═════ Supplied material ═════

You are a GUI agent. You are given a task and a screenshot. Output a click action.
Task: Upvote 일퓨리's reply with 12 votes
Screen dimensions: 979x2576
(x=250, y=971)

═════
═════ Supplied material ═════

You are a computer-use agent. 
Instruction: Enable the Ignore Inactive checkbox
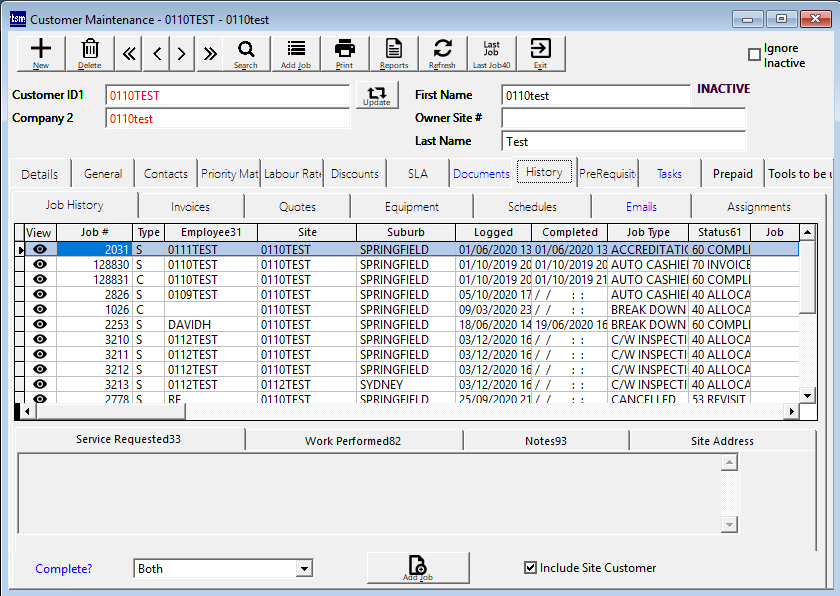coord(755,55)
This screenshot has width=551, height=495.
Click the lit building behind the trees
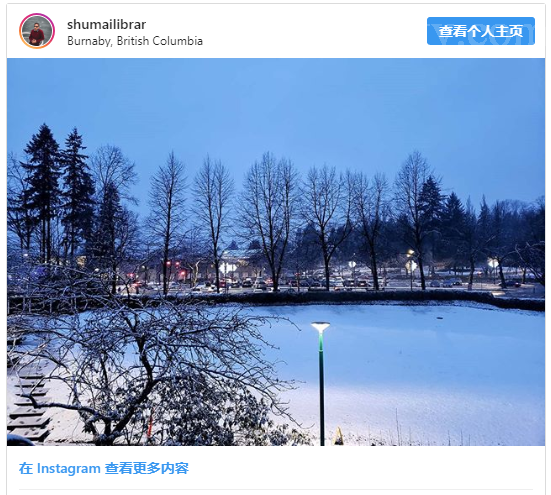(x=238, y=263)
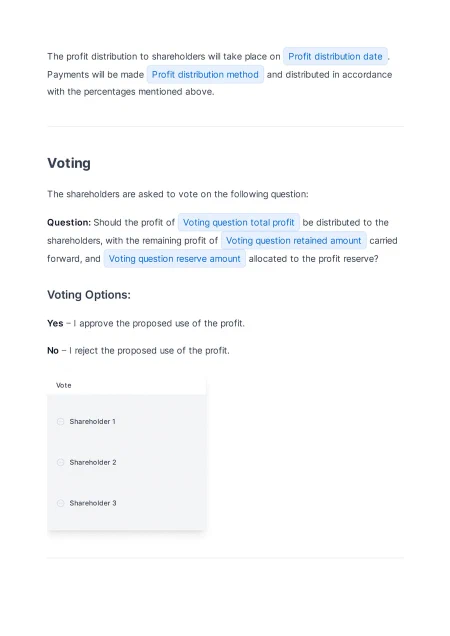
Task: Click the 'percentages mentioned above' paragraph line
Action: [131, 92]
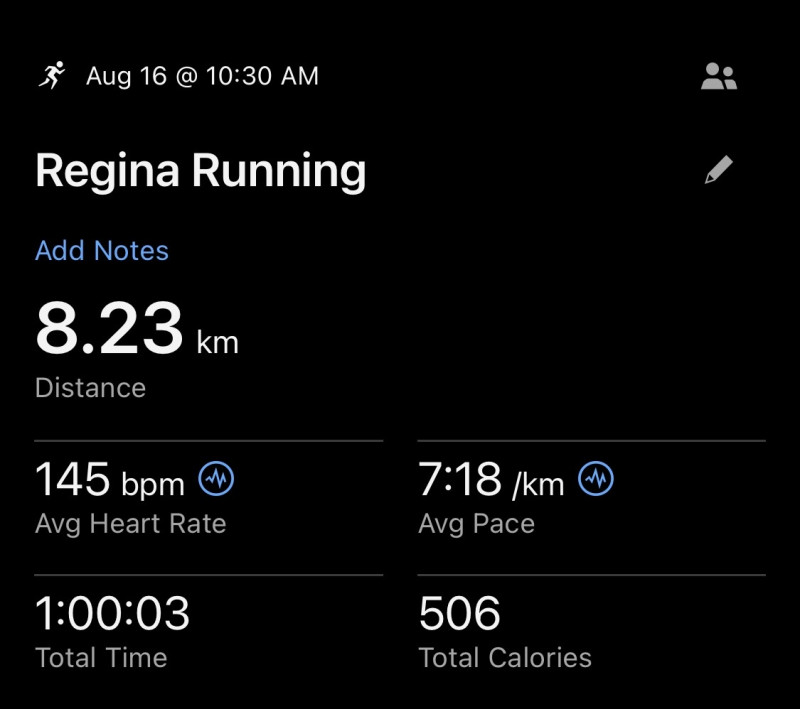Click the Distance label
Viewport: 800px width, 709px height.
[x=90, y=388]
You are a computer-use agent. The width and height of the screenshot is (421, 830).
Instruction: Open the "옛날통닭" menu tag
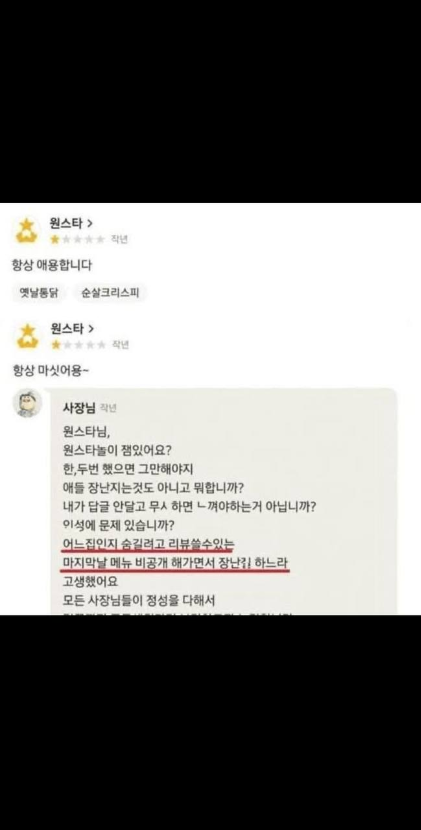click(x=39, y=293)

═════

● **Activity**
Read the entries above and find each line holding the word "agent". Copy it out.

● **Finished task**
You are a GUI agent. You are given a task and a screenshot. Output a click action.
You are a computer-use agent. 
You are a computer-use agent. The width and height of the screenshot is (421, 830).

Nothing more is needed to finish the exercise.